The Metropolitan Museum of Art Open Access
The Metropolitan Museum of Art presents over 5,000 years of art from around the world for everyone to experience and enjoy. The Museum lives in three iconic sites in New York City—The Met Fifth Avenue, The Met Breuer, and The Met Cloisters. Millions of people also take part in The Met experience online.
Since it was founded in 1870, The Met has always aspired to be more than a treasury of rare and beautiful objects. Every day, art comes alive in the Museum's galleries and through its exhibitions and events, revealing both new ideas and unexpected connections across time and across cultures.

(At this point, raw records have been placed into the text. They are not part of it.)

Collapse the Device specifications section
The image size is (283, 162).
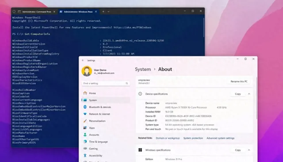tap(249, 94)
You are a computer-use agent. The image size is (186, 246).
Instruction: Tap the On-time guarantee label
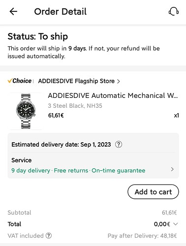[x=119, y=171]
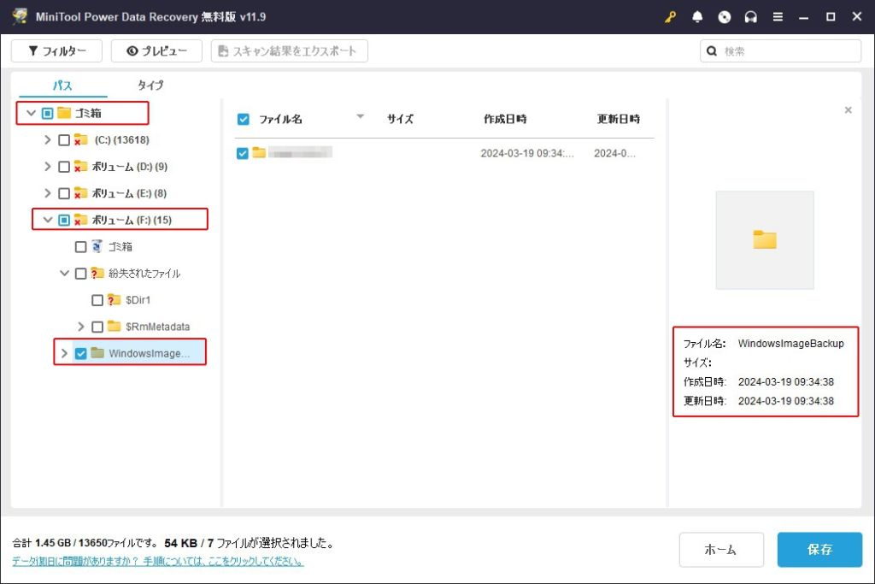
Task: Open the bell notifications icon
Action: pyautogui.click(x=697, y=17)
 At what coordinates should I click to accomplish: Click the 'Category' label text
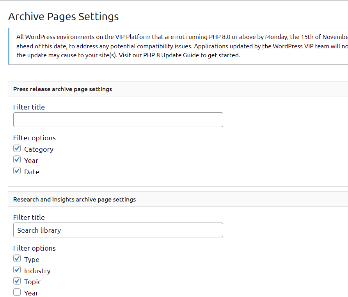coord(39,149)
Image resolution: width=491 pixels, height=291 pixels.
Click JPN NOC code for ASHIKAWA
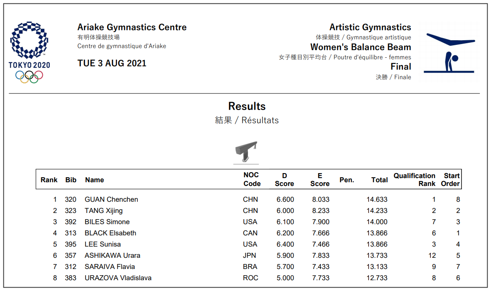click(x=249, y=256)
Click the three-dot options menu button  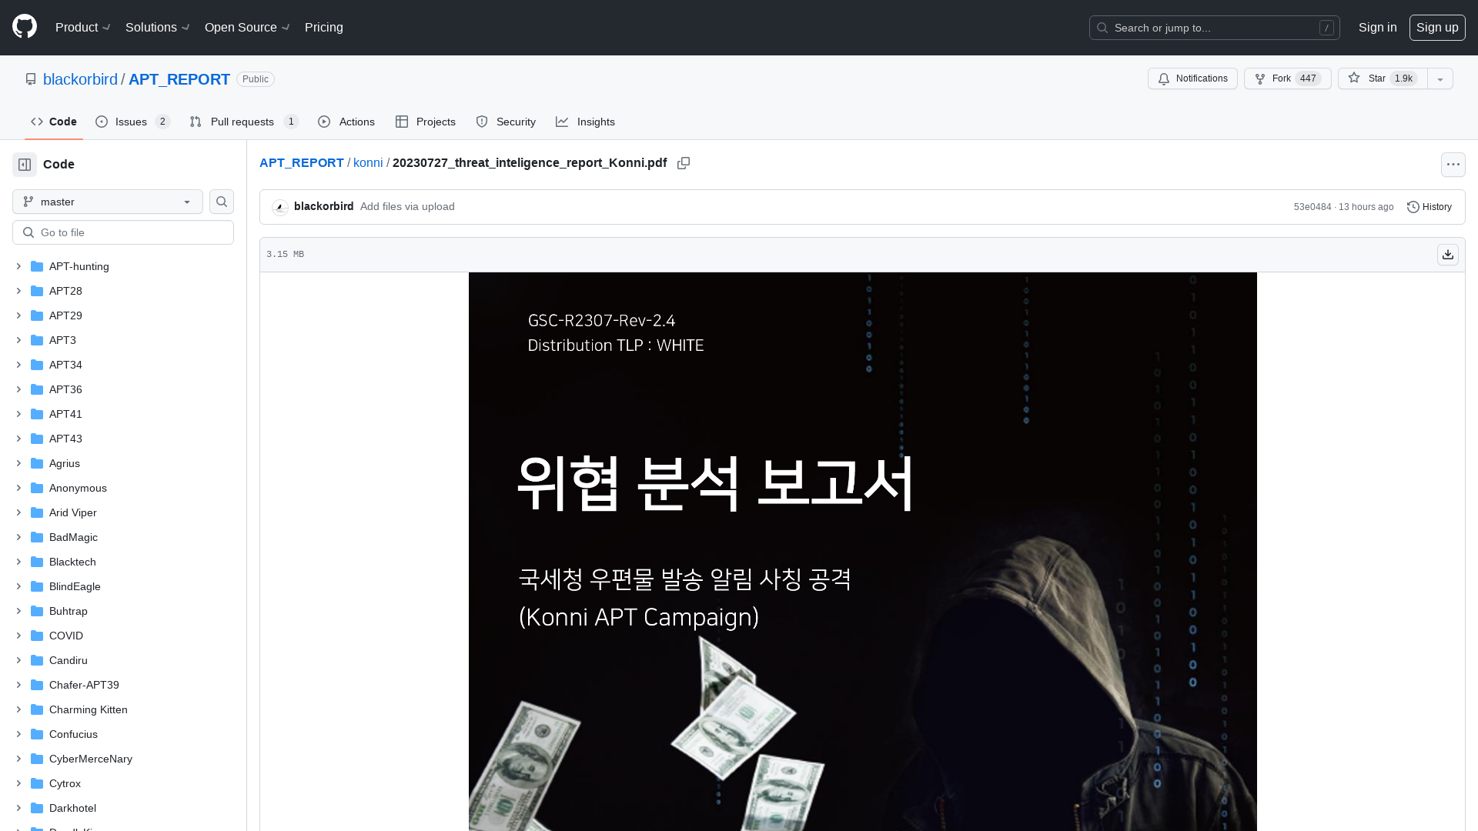tap(1453, 165)
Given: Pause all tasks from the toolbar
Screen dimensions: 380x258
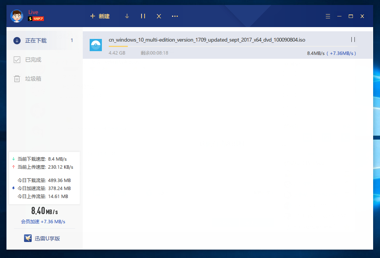Looking at the screenshot, I should point(143,16).
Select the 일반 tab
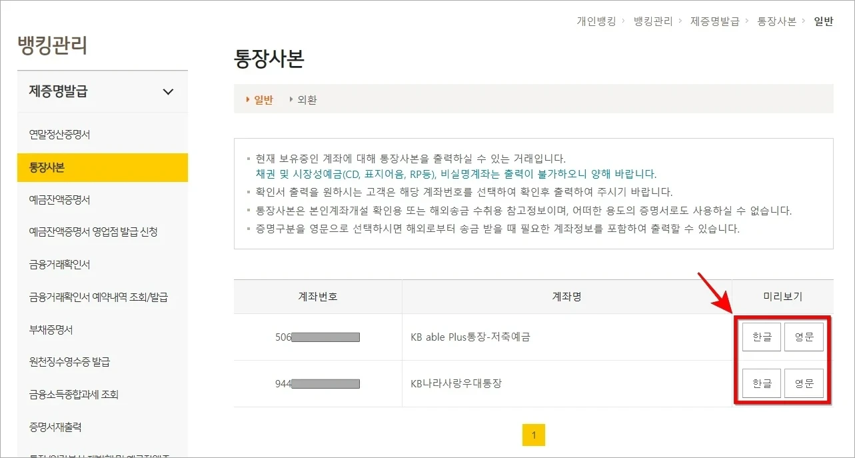 click(x=262, y=99)
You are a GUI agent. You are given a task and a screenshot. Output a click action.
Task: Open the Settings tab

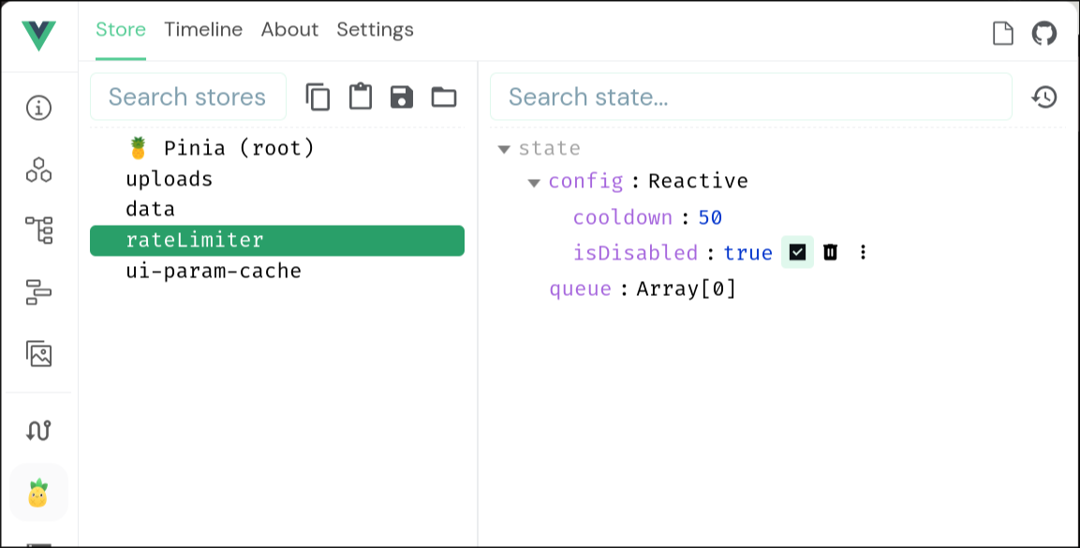click(375, 29)
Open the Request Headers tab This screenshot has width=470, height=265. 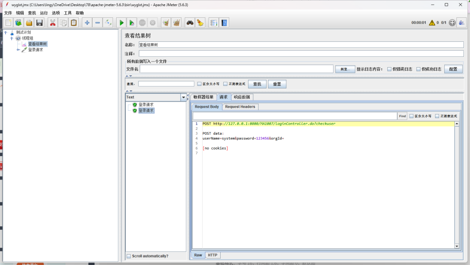click(x=240, y=106)
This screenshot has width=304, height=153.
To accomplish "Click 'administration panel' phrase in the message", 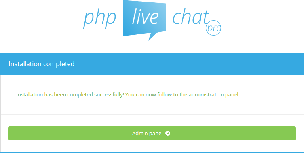I will point(214,95).
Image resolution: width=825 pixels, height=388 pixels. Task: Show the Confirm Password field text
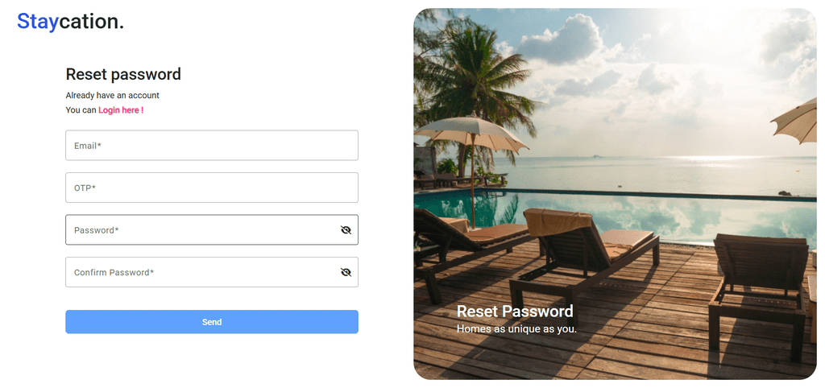pos(346,272)
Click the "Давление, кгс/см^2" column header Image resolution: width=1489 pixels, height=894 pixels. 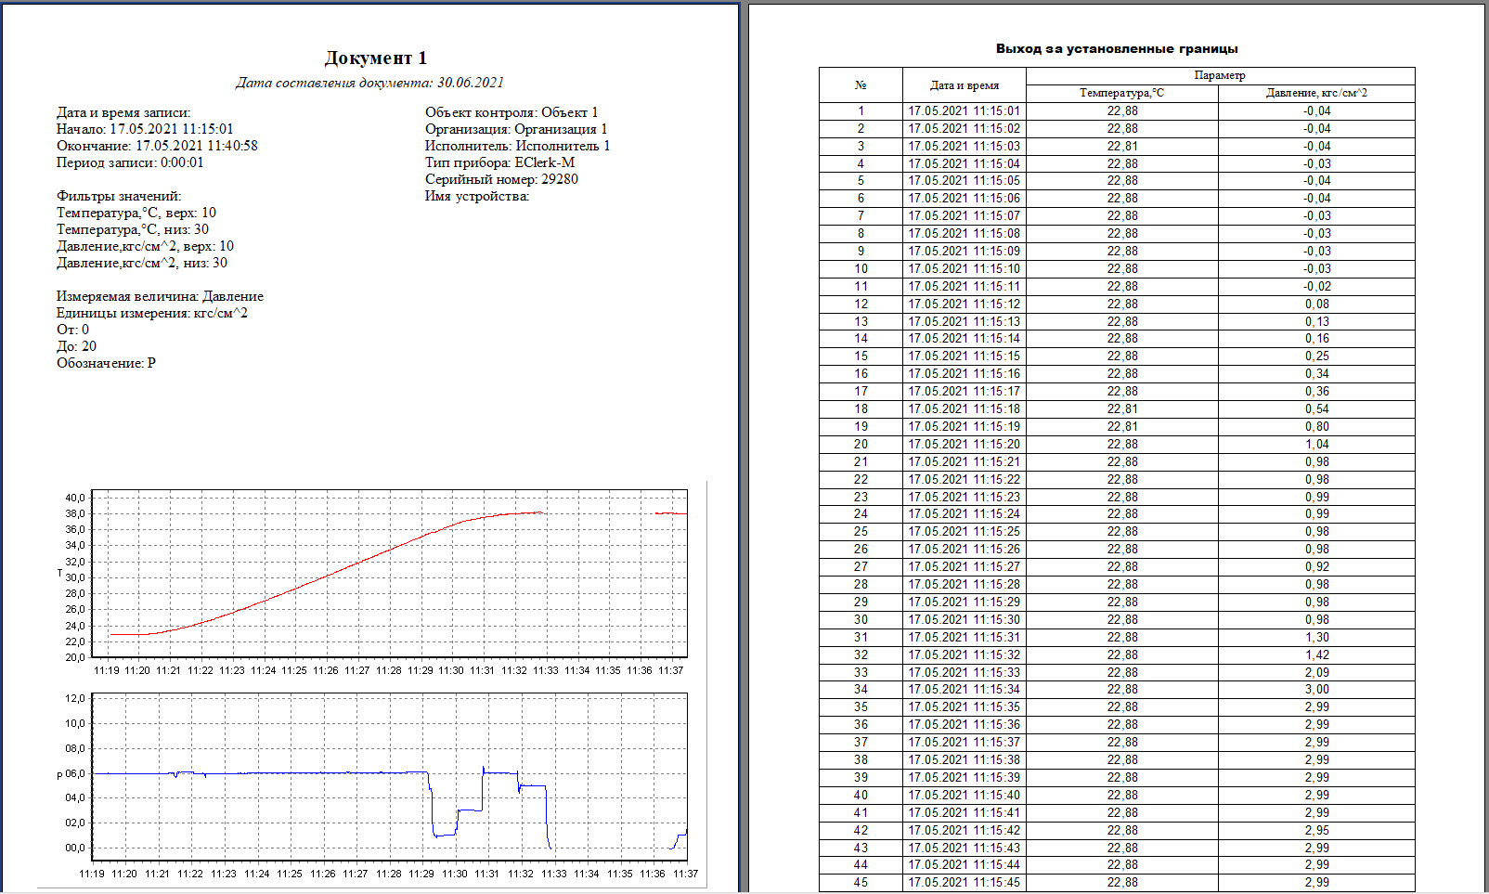(x=1316, y=93)
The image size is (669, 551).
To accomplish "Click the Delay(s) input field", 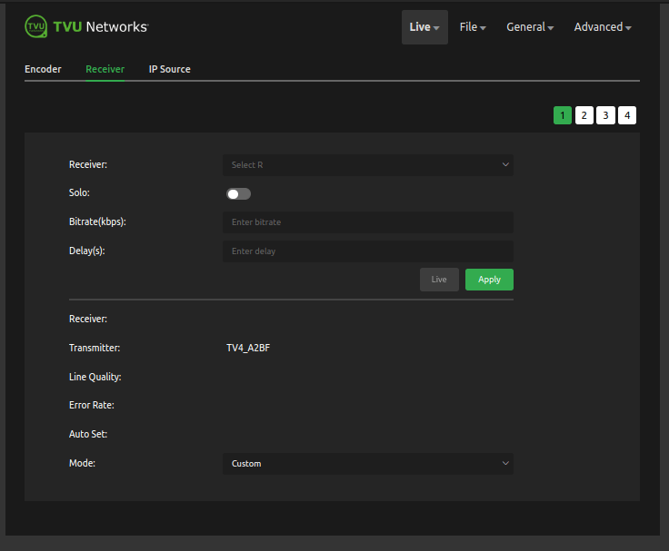I will pyautogui.click(x=367, y=251).
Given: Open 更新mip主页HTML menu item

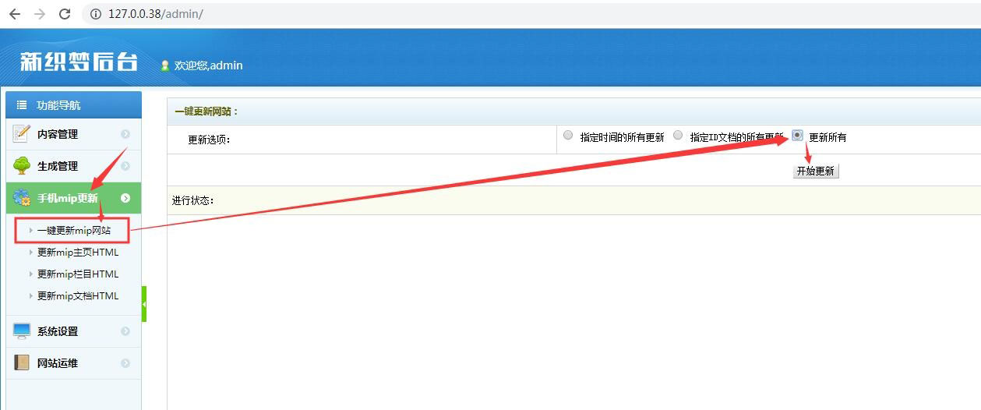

The Metropolitan Museum of Art provides select datasets of information on more than 420,000 artworks in its Collection for unrestricted commercial and noncommercial use. To the extent possible under law, The Metropolitan Museum of Art has waived all copyright and related or neighboring rights to this dataset using Creative Commons Zero. This work is published from: The United States Of America. You can also find the text of the CC Zero deed in the file LICENSE in this repository. These select datasets are now available for use in any media without permission or fee; they also include identifying data for artworks under copyright. The datasets support the search, use, and interaction with the Museum’s collection.
At this time, the datasets are available in CSV format, encoded in UTF-8. While UTF-8 is the standard for multilingual character encodings, it is not correctly interpreted by Excel on a Mac. Users of Excel on a Mac can convert the UTF-8 to UTF-16 so the file can be imported correctly.
Additional usage guidelines
Images not included (but linked to)
Of the 200, 074 images flagged as
Is Public Domain all but 494 contain a link to a downloadable image in the
Object Image column. In total there are 553, 901 objects described in the
MetImages.csv files. The 494 objects with missing image URLs are the result of weird Unicode characters in their filenames which blah blah blah programming talk blah blah blah character encoding blah blah blah we'll get the rest shortly. In the meantime, 199, 580 images! Of public domain things!
For more details on how to use images of artworks in The Metropolitan Museum of Art’s collection, please visit our Open Access page.
Documentation in progress
This data is provided “as is” and you use this data at your own risk. The Metropolitan Museum of Art makes no representations or warranties of any kind. Documentation of the Museum’s collection is an ongoing process and parts of the datasets are incomplete.
We plan to update the datasets with new and revised information on a regular basis. You are advised to regularly update your copy of the datasets to ensure you are using the best available information.
Because these datasets are generated from our internal database, we do not accept pull requests. If you have identified errors or have extra information to share, please email us at firstname.lastname@example.org and we will forward to the appropriate department for review.
Please consider attributing or citing The Metropolitan Museum of Art's CC0 select datasets, especially with respect to research or publication. Attribution supports efforts to release other datasets in the future. It also reduces the amount of "orphaned data," helping to retain source links.
Do not misrepresent the dataset
Do not mislead others or misrepresent the datasets or their source. You must not use The Metropolitan Museum of Art’s trademarks or otherwise claim or imply that the Museum or any other third party endorses you or your use of the dataset.
Whenever you transform, translate or otherwise modify the dataset, you must make it clear that the resulting information has been modified. If you enrich or otherwise modify the dataset, consider publishing the derived dataset without reuse restrictions.